Потом она влажной рукой взяла его за руку и быстро повела по темному коридору, потом они вошли в комнату, полную расплавленного солнца, в котором кружились пылинки, и на полу, под его ногами, смятые в беспорядке, валялись ленты, туфли, непонятного назначения обрывки невесомой даже на вид материи, и он остановился посреди всего этого, а Ксеня пробежала вперед, топча все и сминая, и припала головой к раме полуоткрытого окна.
— Я думала, ты не придешь, — заговорила она старательно строгим голосом. — Понимаешь, я тебя все ждала, я сначала думала, что ты придешь. И я не поехала с подругой на юг, я все ждала, а как раз сегодня я поняла, что ты не придешь.

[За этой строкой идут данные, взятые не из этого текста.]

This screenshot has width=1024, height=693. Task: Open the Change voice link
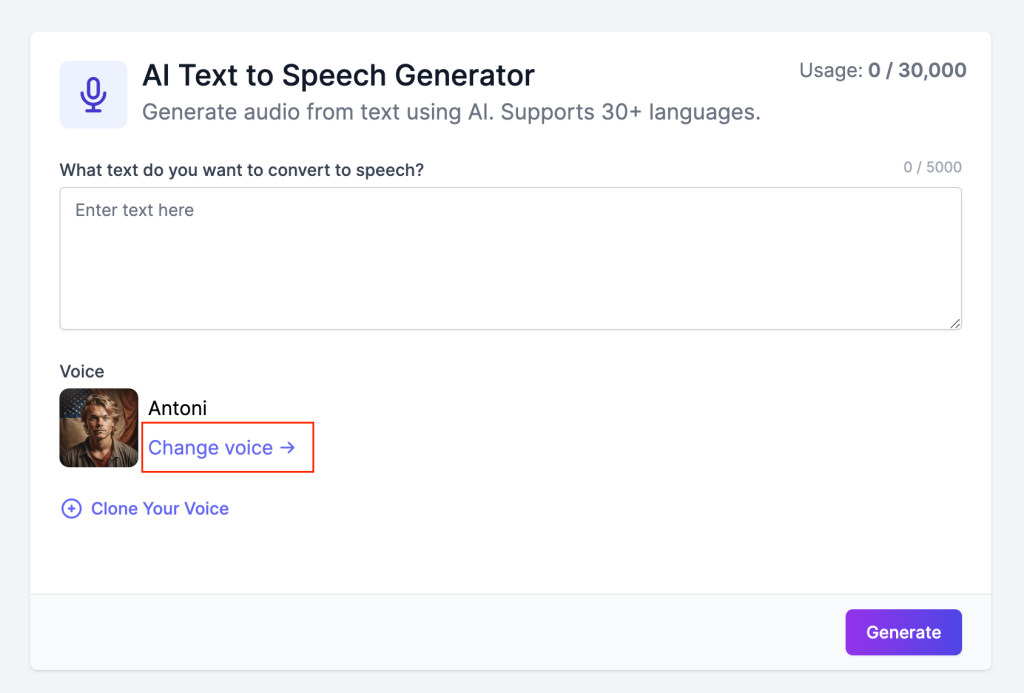coord(211,448)

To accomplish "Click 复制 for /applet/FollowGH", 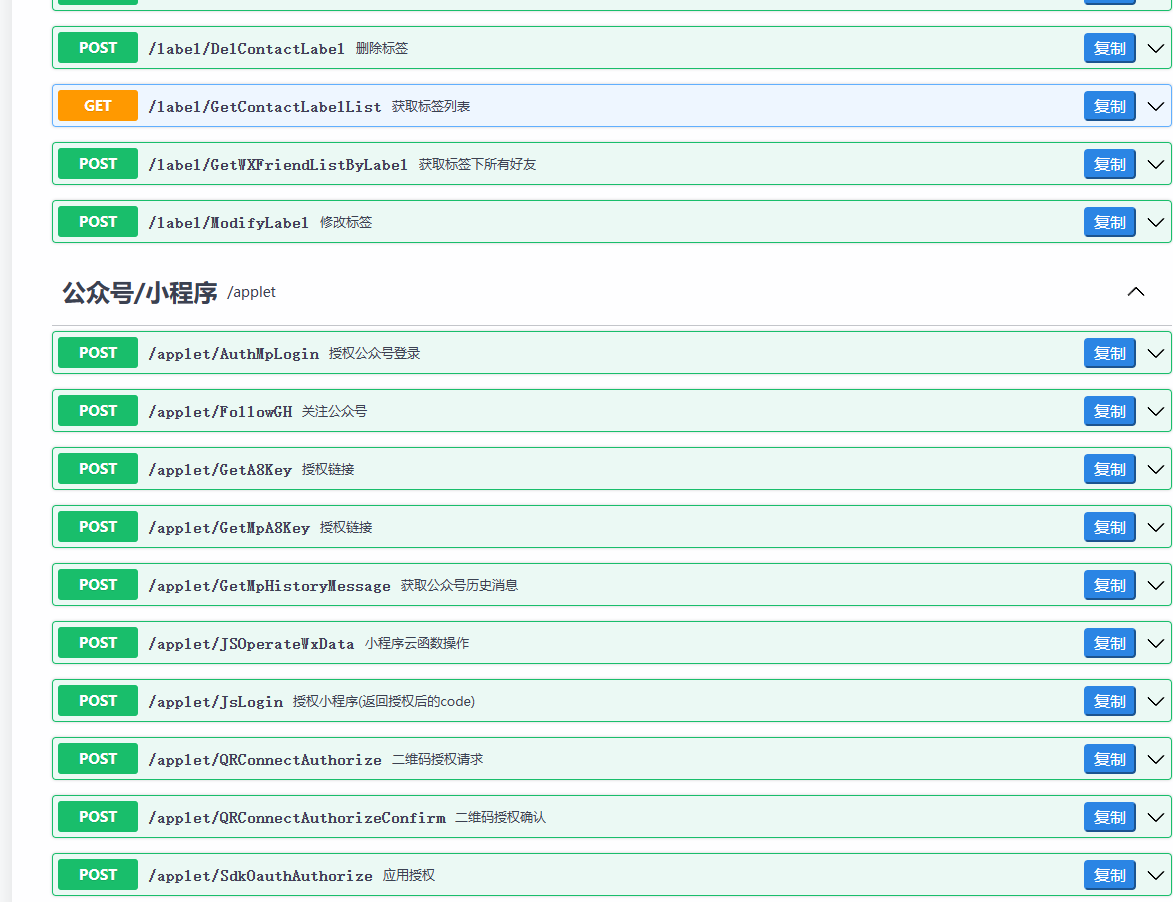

— А я вот взял и пришел, — глупо сказал Андрей и осторожно пошел к ней. Он взял ее за плечи и попытался повернуть к себе, но она не повернулась, она напряженно втянула воздух и опять стала говорить о том, что вот сегодня утром она поняла, что ничего больше не будет, ни балета, ничего, и тогда она напялила на себя эти старые тряпки и сидела как дура, смотрелась в зеркало.
Андрей наконец повернул ее за плечи.
— Закрой глаза, — потребовала она. — Я зареванная и некрасивая.
Он послушно зажмурился. Притянул на ощупь ее голову и стал целовать мокрые, соленые, щекотные ресницы. Через мгновение нос ее хлюпал между его шеей и плечом, по груди прохладно ползли медленные слезы.
— Ну и дура. Ну и идиотка, — говорила она еще через секунду, сидя на диване и до красноты натирая кулаками глаза. — И платки все выстирала. А они не высохли. Я без тебя все сидела и сидела здесь. Вон видишь ту кирпичную стену за окном? Она на меня давила, понимаешь?..
— Мы ее взорвем к черту. Бежим на улицу?
— Сейчас, только причешусь. А ты знаешь, какая у меня радость? Радость к радости. Вот ты нашелся, и еще одна. У нас в студии новая преподавательница — чудо! Старенькая, скрюченная, черная, как горелая спичка, но горит и нас буквально поджигает, и валеночками топает — у нее ноги еще в ленинградскую блокаду обморожены — и кричит: «Житан-тэрнан, как ласточки! Где ваши крылья, где?» — и от этого просто летишь…
— Спортсменка, — усмехнулся Андрей.
— Что?
— Нет, это я своим мыслям.
— А знаешь, кого я видела? Того с усами и в очках, который приезжал на пляж. Он ехал на мотоцикле, и я бежала за ним до самого перекрестка, а он меня не заметил. А может, заметил, только сделал вид, что нет. Он ведь думает, что я во всем виновата, что я тебе меша-а-ю…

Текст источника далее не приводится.